Meski demikian ada lho yang tetap membeli produk atau jasa. Walaupun itu bukan kebutuhan utama. Hanya saja itu hanya berapa persen saja dari sekian populasi yang ada.
Tujuan mereka tetap membeli itu apa?
- Menyenangkan diri sendiri. Ada orang yang ketika mengalami kesedihan, kekecewaan, dll. Mereka justru membeli sesuatu yang bisa menyenangkan. Bisa dalam bentuk makanan, printilan, dll. Ketika mereka konsumsi atau memakai sesuatu yang menyenangkan. Hati mereka pun ikut berubah lebih ke arah positif.
- Melihat orang lain senang. Nah, ini bisa jadi ada 2 versi. Pertama, ketika membeli sesuatu. Mereka ingin memberikan ke orang lain. Biasanya orang terdekat. Melihat orang lain yang mereka beri sesuatu. Lalu mereka terlihat bahagia ketika menerimanya. Orang tersebut jadi merasa senang dan lega. Ingat, bahagia itu biasanya menular. Kedua, biasanya mereka membeli pada penjual yang dinilai kurang banyak pembeli (katakan sepi). Melihat senyum penjual ketika produknya dibeli. Biasanya pembeli juga jadi bahagia.
- Walaupun bukan kebutuhan utama.

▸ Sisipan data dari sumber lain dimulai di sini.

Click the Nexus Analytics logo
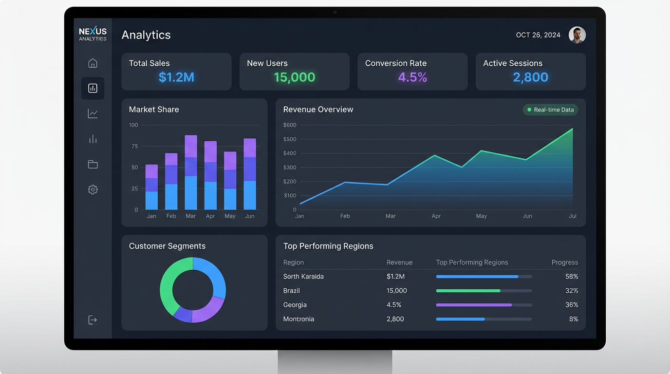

Ada yang membeli karena fungsinya. Jadi, tidak semata-mata membeli. Mereka tetap membeli karena itu bisa dipergunakan, bermanfaat, dll.

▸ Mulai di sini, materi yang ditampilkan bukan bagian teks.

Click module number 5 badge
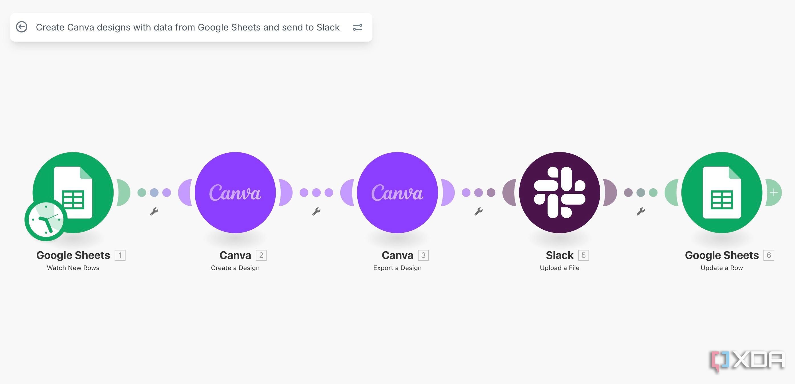Screen dimensions: 795x384 click(x=583, y=255)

Nah, bagaimana kita mengetahui seseorang benar-benar akan membeli produk atau jasa?
1. Biasanya mereka akan bertanya. Lho, bukannya ada yang bertanya tetapi pergi? Alias tidak membeli?
Cara bertanya mereka itu beda. Pertama, mereka biasanya bertanya secara lebih detil. Bahkan mereka akan memegang, memilih, dan menimbang-nimbang.
Kalau mereka gamang. Kita bisa menyampaikan (kalau itu produk rajutan) bahwa produk bisa custom warna. Ini bisa membantu tetap terjadi penjualan. Bisa jadi warna yang tersedia memang bukan kesukaan mereka.
2. Mereka kembali ke toko atau tempat jualan. Biasanya mereka akan keliling dulu. Kalau masih kepikiran. Mereka akan kembali dan membeli.
Kadang, orang yang pergi dari tempat jualanmu. Entah tidak kembali saat itu juga. Bisa besuknya. Mereka hanya memastikan apakah benar ingin membeli atau semata karena lapar mata. Bisa juga karena belum membawa uang yang cukup.
Jadi, kalau ada yang bertanya lalu pergi. Belum tentu tidak akan membeli. Bisa jadi alasannya di atas.
Maka, tetap layani pembeli dengan menyenangkan ya. Mau beli atau tidak. Urusan nanti.
Tetap semangat ya para pebisnis di Indonesia. Bisnis memang sedang tidak baik-baik saja.